[Pixel coordinate grounding data]
Start of Block

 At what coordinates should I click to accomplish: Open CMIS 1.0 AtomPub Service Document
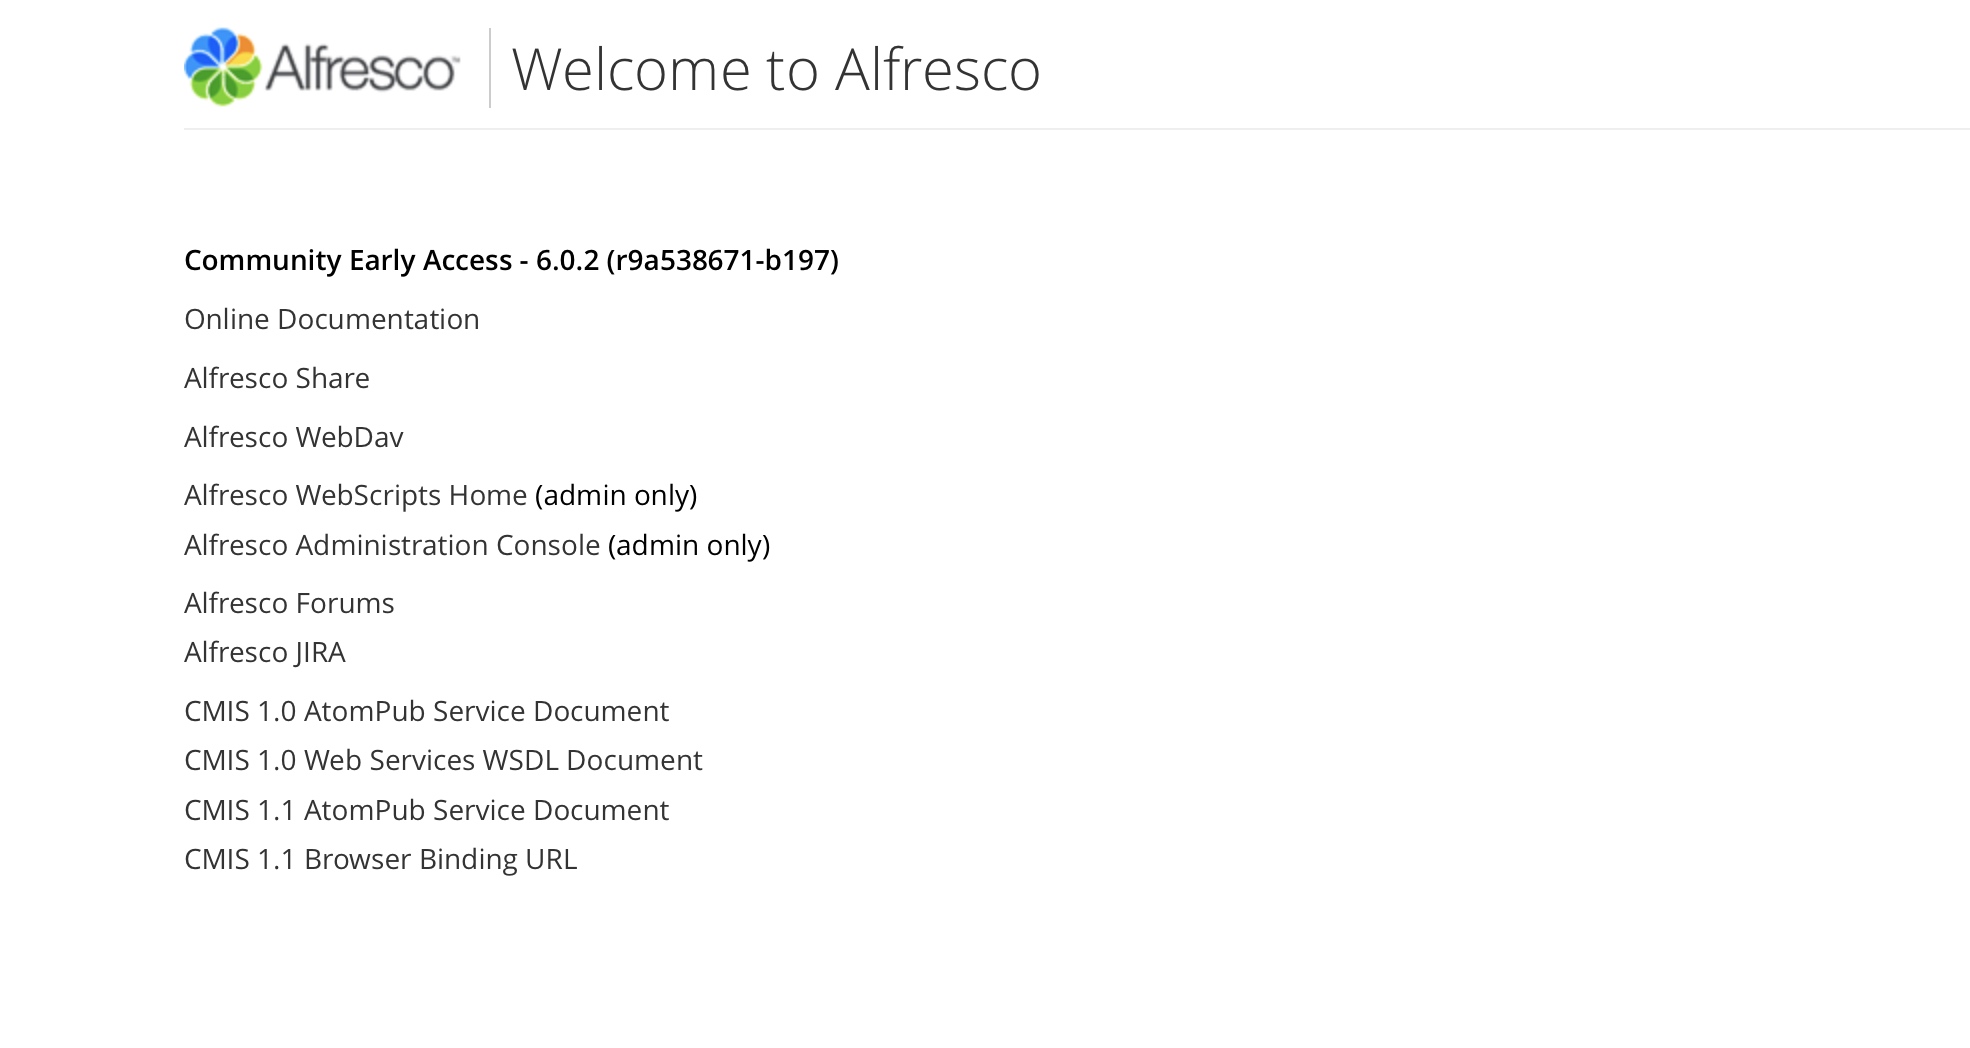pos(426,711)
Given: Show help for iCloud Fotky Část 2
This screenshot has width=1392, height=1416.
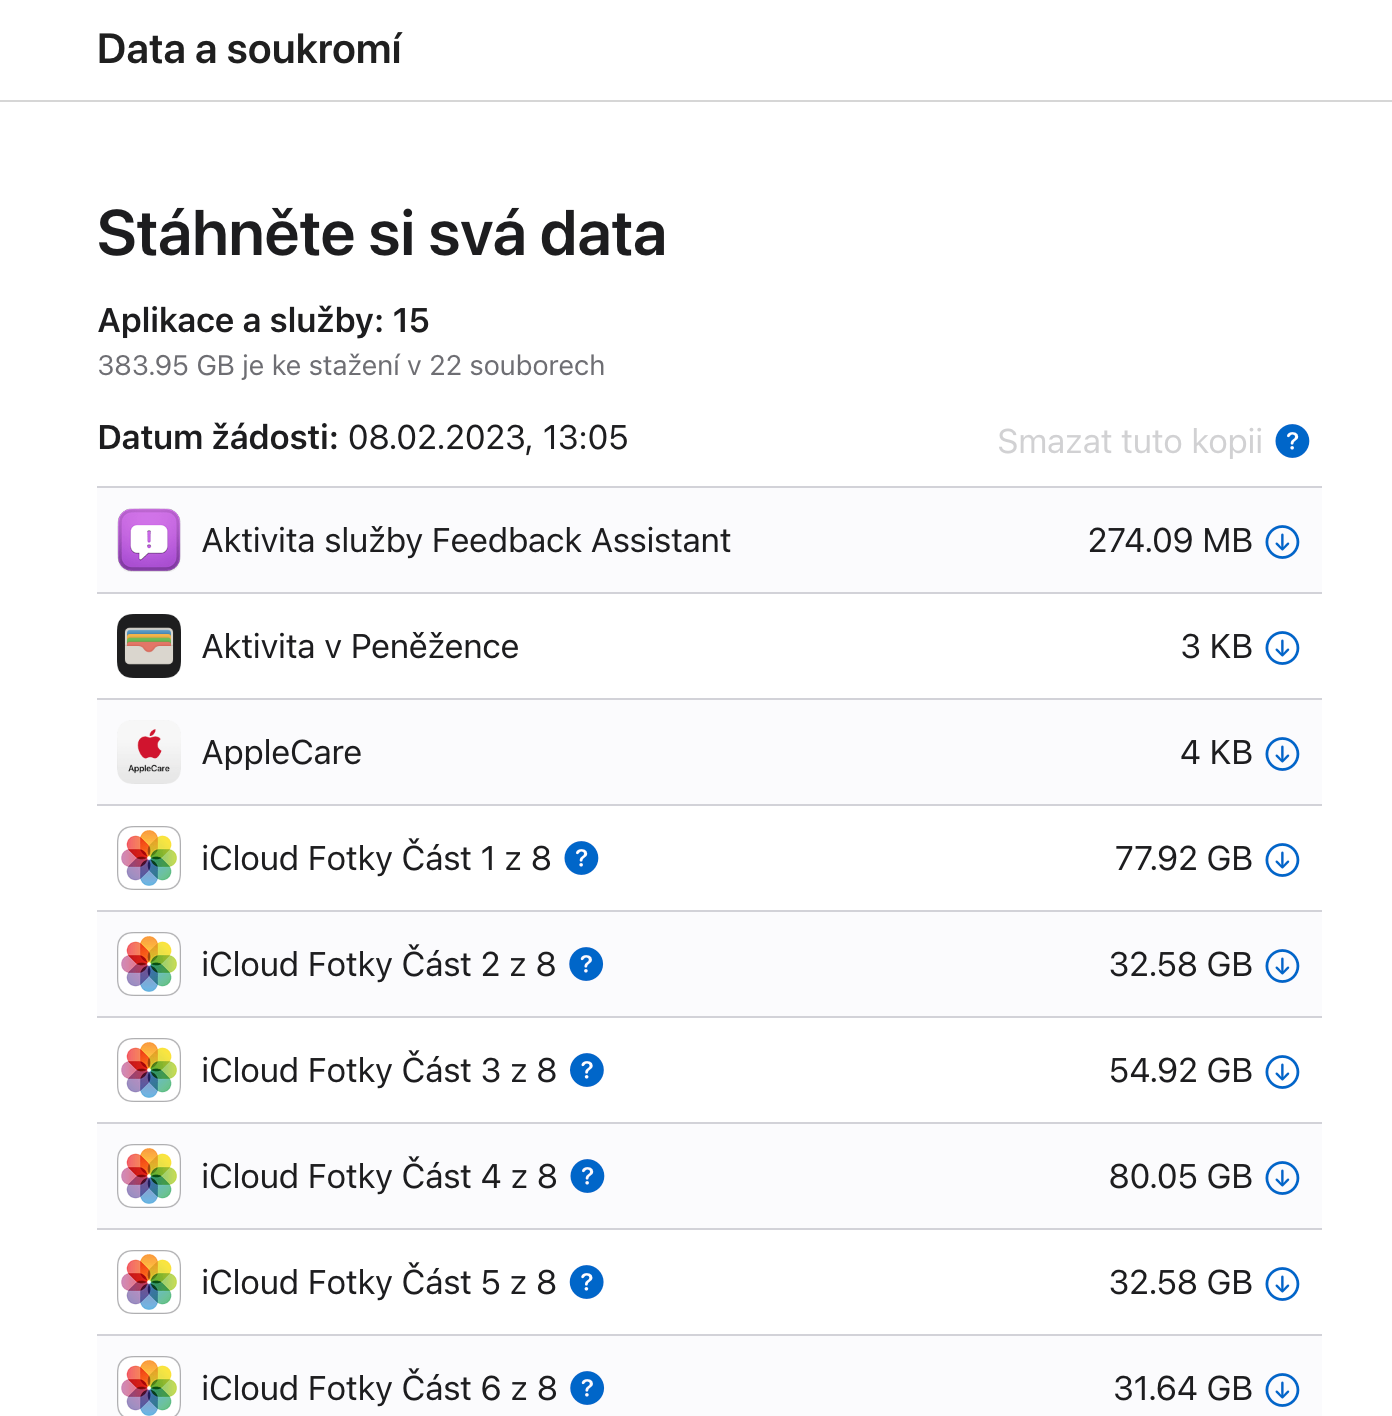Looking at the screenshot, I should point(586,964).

End of Block

Task statement
Please transcribe every entry exactly as written, leaving the pictures out.

Reply to the exercise
 At what coordinates should I click to accomplish: Open CMIS 1.0 AtomPub Service Document
pos(426,711)
Given: Show help for iCloud Fotky Část 2
This screenshot has width=1392, height=1416.
Looking at the screenshot, I should point(586,964).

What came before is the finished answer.